Medikament gegen Parkinson verursachte Spielsucht

Medikament gegen Parkinson verursachte Spielsucht
Italienisches Gericht verurteilte den Pharmakonzern zur einer Entschädigung von einer halben Million Euro.

Pfizer Italia ist von einem Mailänder Berufungsgericht zur Zahlung einer halben Million Euro Entschädigung an einen 60-jährigen Italiener wegen den Nebenwirkungen des Parkinson-Medikaments Cabaser verurteilt worden. Das Medikament hat beim Mann Spielsucht und Hypersexualität verursacht.

Im Laufe des Prozesses bestätigten die Gutachter die Nebenwirkungen des Medikaments, das der Mann von 2001 bis 2006 einnahm.
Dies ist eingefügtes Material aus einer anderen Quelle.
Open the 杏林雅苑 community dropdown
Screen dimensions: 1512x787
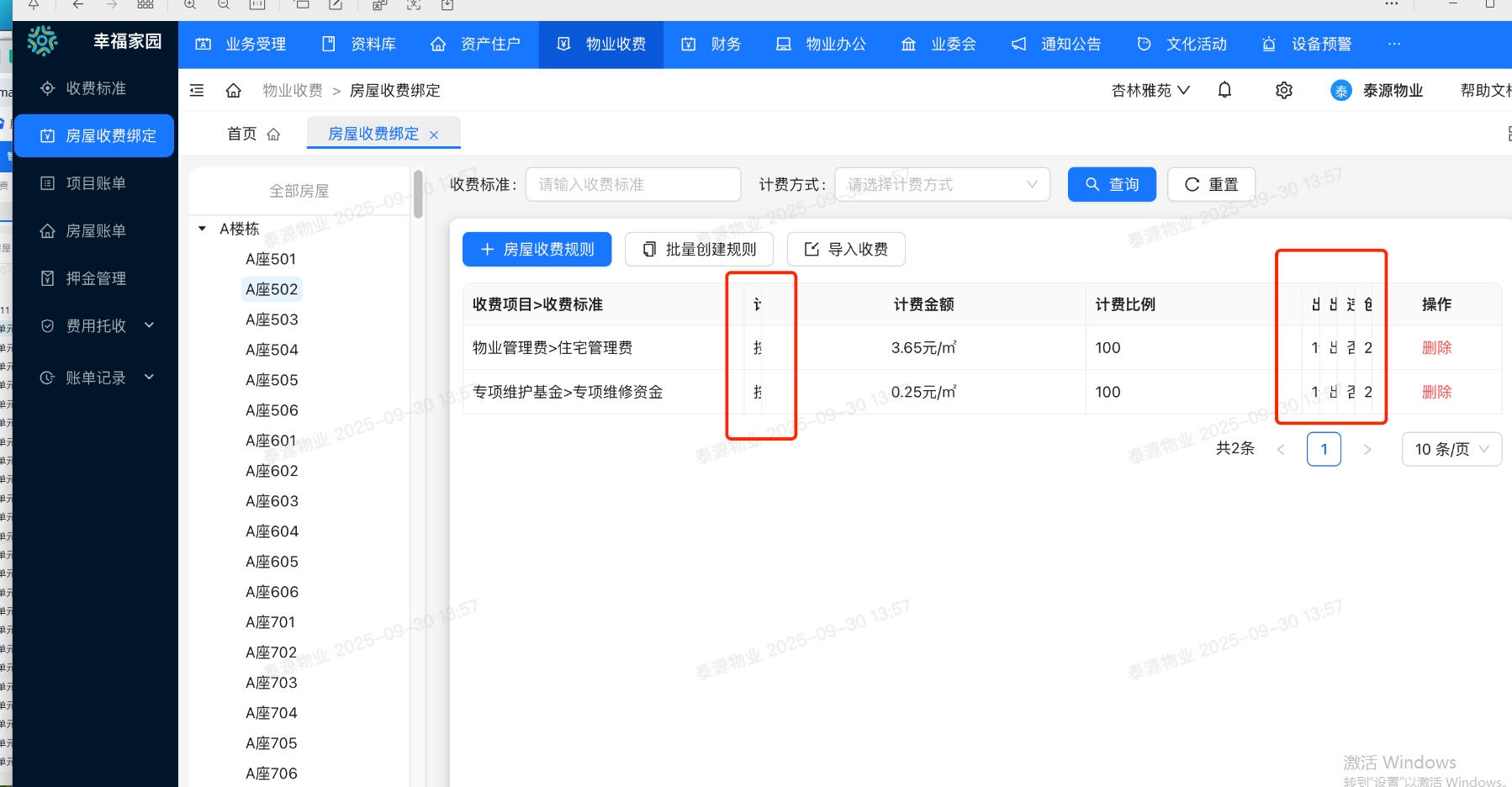pyautogui.click(x=1150, y=90)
Pfizer informierte erst ab 2007 in der Packungsbeilage über diese Nebenwirkungen. Im Laufe von fünf Jahren entwickelte der Italiener eine chronische Spielsucht, obwohl er davor nie mit Glücksspielen zu tun gehabt hatte.

Er musste seinen Arbeitsplatz verlassen, nachdem er wegen seiner Spielsucht 100.000 Euro veruntreut hatte. Die Summe muss er immer noch zurückzahlen.
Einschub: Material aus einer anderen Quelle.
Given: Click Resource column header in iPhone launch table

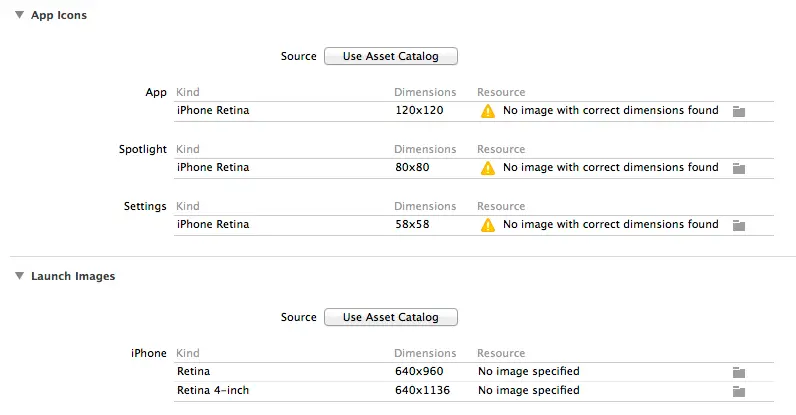Looking at the screenshot, I should [501, 353].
"Die ersten Symptome traten ein paar Monate, nachdem ich begonnen hatte, das Medikament zu nehmen, auf. Ich wurde sexuell übererregt, dann begann ich zu spielen, ich dachte, ich sei verrückt", berichtete der Mann vor dem Richter. Der Anwalt des Mannes, Renato Ambrosio, bezeichnete den Richterspruch als präzedenzlos.

"Wir haben nie die hervorragende, auch von unserem Mandanten anerkannte Wirkung des Medikaments infrage gestellt, sondern lediglich den Mangel an Informationen über die Nebenwirkungen in der Packungsbeilage: Die Anwender müssen sie im Voraus kennen", betonte der Anwalt. Der Rechtsstreit begann im Jahr 2015.